**Die Aufgabe:** Schreibe den unten stehenden Text über sexuellen Missbrauch im kirchlichen Kontext im Anschluss an seinen letzten Satz weiter.

**Bereitgestellter Text:**
::::

Entgegen allen öffentlichen Verlautbarungen sind die Verbrechen es sexuellen Missbrauchs durch Kleriker und Laien im kirchlichen Kontext gerade nicht auf die Lehre der Kirche in Fragen des Glaubens und der Sitten zurückzuführen. Diese Verbrechen sind begangen worden von Menschen, denen offensichtlich der Glaube fehlt, dereinst vor dem Richterstuhl Christi zu stehen. Es sind Menschen, die offensichtlich nicht glauben (wollen), dass ihr Schicksal weitaus schlimmer sein wird, als man es sich denken kann. Der Herr sagt, für einen der den Kleinen ein Ärgernis wird, wäre es besser mit einem Mühlstein um den Hals in einen tiefen Brunnen versenkt zu werden. Es wäre besser für sie. Das Schlimmere, welches sie erwartet, entzieht sich unserer Vorstellung. Und das ist auch besser so. Jeder von uns wird vor dem Richterstuhl des Herrn auf seine Barmherzigkeit angewiesen sein. Aus sich heraus bestehen kann keiner. Wenn das so schon für die Täter gilt, was gilt dann erst für die Hirten, die wie Mietlinge geflohen sind und die Opfer verraten haben? Auch das will man gar nicht wissen.

::::

**Gegebene Daten:**
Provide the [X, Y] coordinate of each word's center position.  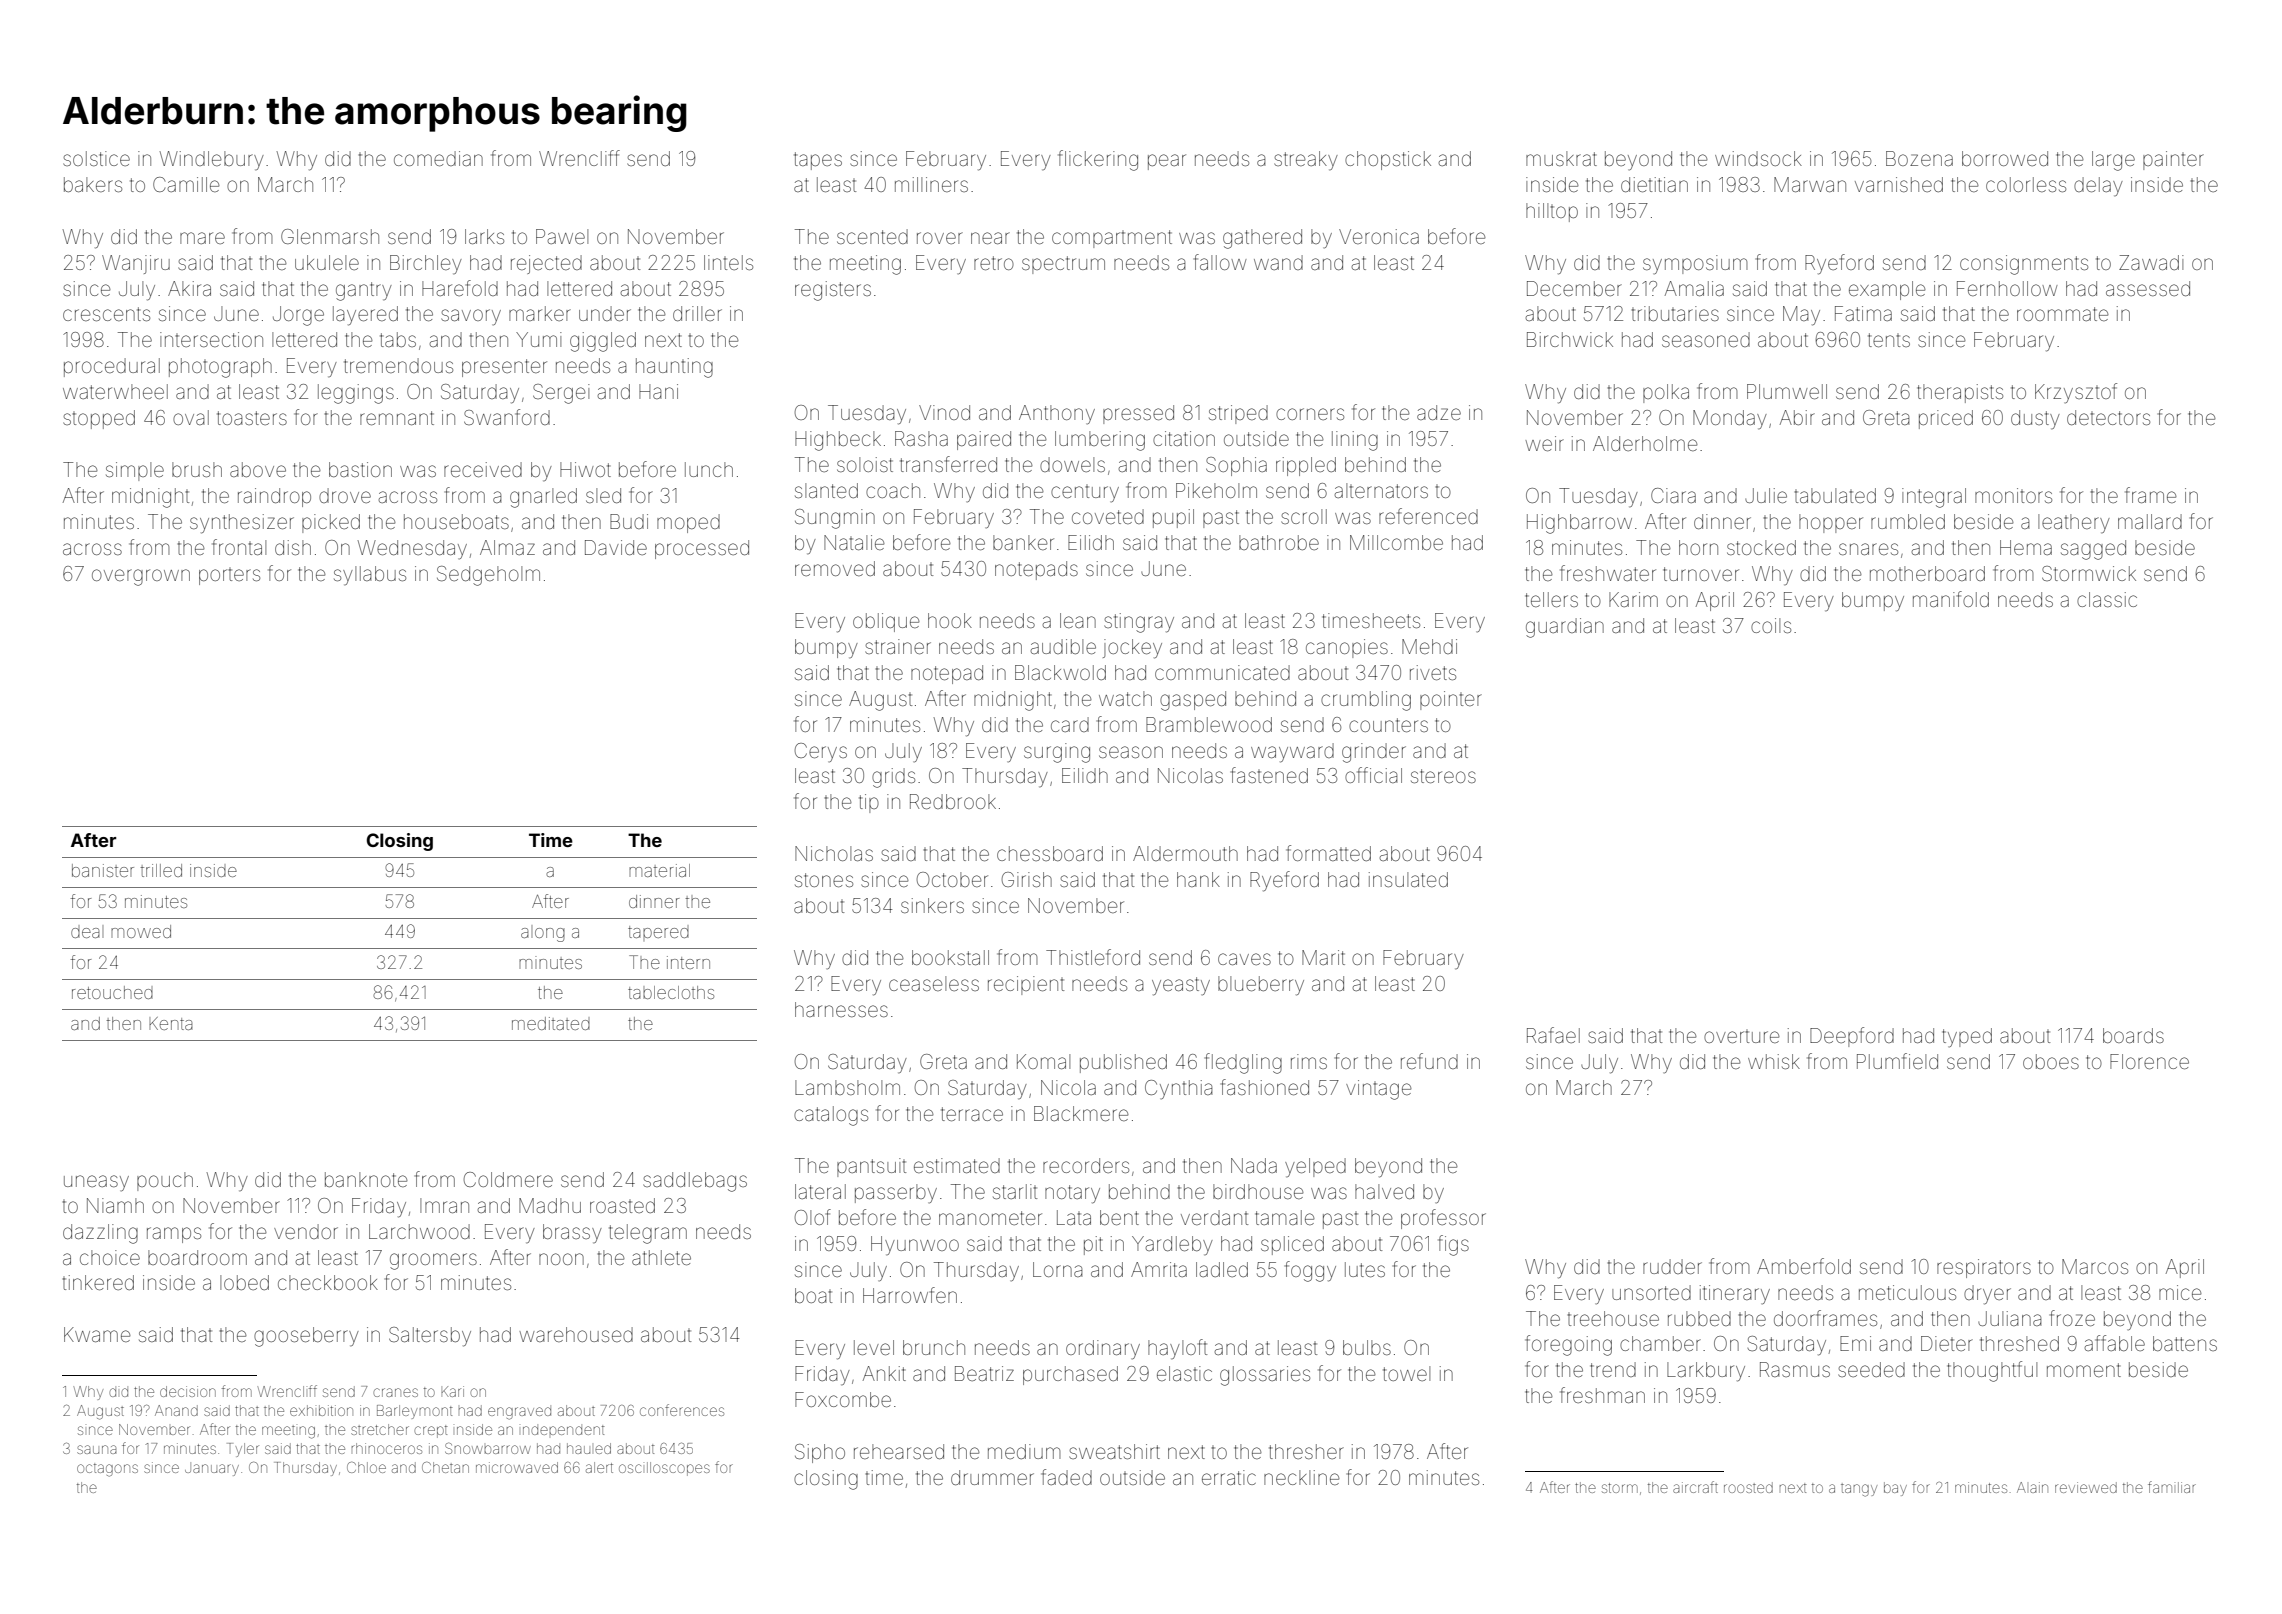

::::

**Ergebnis der Aufgabe:**
Sollte tatsächlich, wir können es nicht wissen, der Wunsch bestehen, Orte aufzusuchen, wo die Kirche nicht an einem Toten Punkt ist, dann kann dem Erzbischof von München geholfen werden: Es sind die geistlichen Gemeinschaften. Es sind die Orte, an denen der Rosenkranz gebetet wird. Es sind die Orte, an denen die Anbetung gepflegt wird. Da glänzt nicht so viel, höchstens die Monstranz. Da sind keine großen Budgets für elegante Bauten vorhanden. Da legt man selber Hand an. Wenn es gilt, Orte zu finden, an denen die Kirche nicht tot ist, dann sind es Orte, an denen Christus in der Mitte steht. Christus ist der Weg, die Wahrheit und das Leben. An Orten, an denen die Menschen so leben, ist die Kirche sicher nicht tot. Denn die Kirche ist Christus. Übersetzt man den Satz von Reinhard Marx, die Kirche sei an einem toten Punkt, dann hat er, ein Bischof und Kardinal der römischen Kirche konstatiert, Christus sei an einem toten Punkt.

Der Papst hat den Erzbischof von München in seinem Brief an den österlichen Glauben erinnert. Ostern ist da, wo der Tod verloren hat. Wenn Kardinal Marx da ist, wo die Kirche tot ist, hat er sich sehr weit von Ostern entfernt. Christus, der da in der Mitte steht, wo die Kirche lebt, hat nämlich den Tod überwunden.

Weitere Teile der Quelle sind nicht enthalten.